Who should buy your book?
Number one, if there’s somebody who lives here, chances are they were taken up into Kokee in fifth grade with David Boynton to experience a little of Kokee and so this is like a memory thing. “I remember that. I haven’t been up there in years.” This has got the pictures and the poems that bring it all back.
Another thing would be, if you have family and friends on the Mainland who have never been here or who think that Kauai is just some beaches and doesn’t realize we have this whole other environment up there, this is good for that.
Or if you want to start getting more in touch with nature. You spend all your life in the office. This kind of talks about getting out there and what it’s like to be with the trees and be with a natural environment and why it’s good for you to do that.
After all these years, it still magical when you’re in Kokee?
When I go out and stay there long enough, it’s like putting yourself into the oneness, into the divine. In my opinion, the creator made everything up there as much as making us. And when you go up there you can kind of melt into this, feeling connected, like a grove of trees is all connected. It’s like they let you in, come and be part of our family and feel this peace. I belong to this beautiful, magical and wonderful world. There’s an energy there that revives you and renews you. So, it’s a spiritual experience for me.

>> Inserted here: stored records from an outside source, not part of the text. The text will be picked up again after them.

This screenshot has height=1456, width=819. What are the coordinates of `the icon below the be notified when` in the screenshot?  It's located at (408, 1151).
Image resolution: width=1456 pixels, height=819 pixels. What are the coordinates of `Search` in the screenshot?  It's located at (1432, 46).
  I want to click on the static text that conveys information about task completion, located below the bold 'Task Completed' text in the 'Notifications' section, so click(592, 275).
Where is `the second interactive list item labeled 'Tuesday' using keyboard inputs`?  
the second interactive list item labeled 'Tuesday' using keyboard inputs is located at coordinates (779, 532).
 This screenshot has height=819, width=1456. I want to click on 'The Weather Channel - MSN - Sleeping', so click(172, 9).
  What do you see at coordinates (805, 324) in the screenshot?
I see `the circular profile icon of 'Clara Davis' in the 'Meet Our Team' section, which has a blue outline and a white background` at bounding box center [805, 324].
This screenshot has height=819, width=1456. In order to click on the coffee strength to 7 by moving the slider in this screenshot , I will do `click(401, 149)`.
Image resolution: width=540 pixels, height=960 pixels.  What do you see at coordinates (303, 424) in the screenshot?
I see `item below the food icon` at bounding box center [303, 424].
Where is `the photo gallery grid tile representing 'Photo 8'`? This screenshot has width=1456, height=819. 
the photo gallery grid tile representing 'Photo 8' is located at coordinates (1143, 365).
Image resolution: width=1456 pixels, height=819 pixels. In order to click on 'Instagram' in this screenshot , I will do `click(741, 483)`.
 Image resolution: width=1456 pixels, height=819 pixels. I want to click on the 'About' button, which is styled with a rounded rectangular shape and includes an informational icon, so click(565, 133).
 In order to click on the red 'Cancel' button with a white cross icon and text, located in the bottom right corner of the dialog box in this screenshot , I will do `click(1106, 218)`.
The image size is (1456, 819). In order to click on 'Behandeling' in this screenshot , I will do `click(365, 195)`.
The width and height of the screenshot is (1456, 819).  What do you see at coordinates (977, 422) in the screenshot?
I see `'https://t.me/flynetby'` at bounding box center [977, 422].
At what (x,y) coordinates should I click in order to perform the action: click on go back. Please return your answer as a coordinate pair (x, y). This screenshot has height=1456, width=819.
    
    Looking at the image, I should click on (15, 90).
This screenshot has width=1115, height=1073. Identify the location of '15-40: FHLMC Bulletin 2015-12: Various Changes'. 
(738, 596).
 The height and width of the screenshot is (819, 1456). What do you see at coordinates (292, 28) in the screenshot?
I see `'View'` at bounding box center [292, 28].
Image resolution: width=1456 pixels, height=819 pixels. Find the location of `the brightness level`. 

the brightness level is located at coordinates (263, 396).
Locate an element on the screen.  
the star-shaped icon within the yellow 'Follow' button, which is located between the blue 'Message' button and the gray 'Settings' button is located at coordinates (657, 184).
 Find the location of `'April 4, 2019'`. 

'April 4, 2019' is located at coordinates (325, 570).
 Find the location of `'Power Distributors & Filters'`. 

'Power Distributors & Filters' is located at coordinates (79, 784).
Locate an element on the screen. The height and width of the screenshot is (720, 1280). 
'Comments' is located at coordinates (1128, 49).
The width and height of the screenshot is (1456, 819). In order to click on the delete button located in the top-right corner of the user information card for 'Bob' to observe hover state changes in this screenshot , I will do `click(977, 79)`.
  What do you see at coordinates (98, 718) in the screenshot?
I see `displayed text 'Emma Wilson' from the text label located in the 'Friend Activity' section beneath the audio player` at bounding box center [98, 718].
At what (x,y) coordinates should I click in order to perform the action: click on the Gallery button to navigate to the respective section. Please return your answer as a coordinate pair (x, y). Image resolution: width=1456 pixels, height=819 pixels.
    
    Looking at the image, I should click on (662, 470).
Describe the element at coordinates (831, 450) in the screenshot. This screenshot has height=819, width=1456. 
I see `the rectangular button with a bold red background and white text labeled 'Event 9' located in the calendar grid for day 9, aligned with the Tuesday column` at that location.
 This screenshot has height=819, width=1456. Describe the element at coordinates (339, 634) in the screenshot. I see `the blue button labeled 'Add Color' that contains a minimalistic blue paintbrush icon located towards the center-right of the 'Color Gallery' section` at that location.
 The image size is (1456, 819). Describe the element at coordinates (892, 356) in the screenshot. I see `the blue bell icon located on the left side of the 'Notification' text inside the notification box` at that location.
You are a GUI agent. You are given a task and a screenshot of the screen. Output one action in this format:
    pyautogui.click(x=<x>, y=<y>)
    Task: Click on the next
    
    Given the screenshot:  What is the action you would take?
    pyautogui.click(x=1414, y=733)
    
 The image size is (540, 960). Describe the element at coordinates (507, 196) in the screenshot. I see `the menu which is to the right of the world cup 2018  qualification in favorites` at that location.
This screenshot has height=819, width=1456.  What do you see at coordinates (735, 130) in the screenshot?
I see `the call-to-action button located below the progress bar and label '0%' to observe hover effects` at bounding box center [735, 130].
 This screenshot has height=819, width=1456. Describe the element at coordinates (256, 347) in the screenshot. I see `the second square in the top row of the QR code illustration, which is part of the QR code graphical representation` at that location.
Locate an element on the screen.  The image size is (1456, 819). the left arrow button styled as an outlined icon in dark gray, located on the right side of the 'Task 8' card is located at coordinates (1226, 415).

Do you think, in this world today, people can learn to slow down, relax and enjoy nature, even at Kokee?
I see people all the time, stop, run up, snap a picture of the lookout and go back to their car. You really need to go walk a little bit, not chatting to your friends, not being on your device of some kind. Just being with what’s there, listening to the birds sand trees.
So it’s worth the 90-minute drive from Lihue to get there?
Absolutely. It’s absolutely worth it. It could change your life if you let it.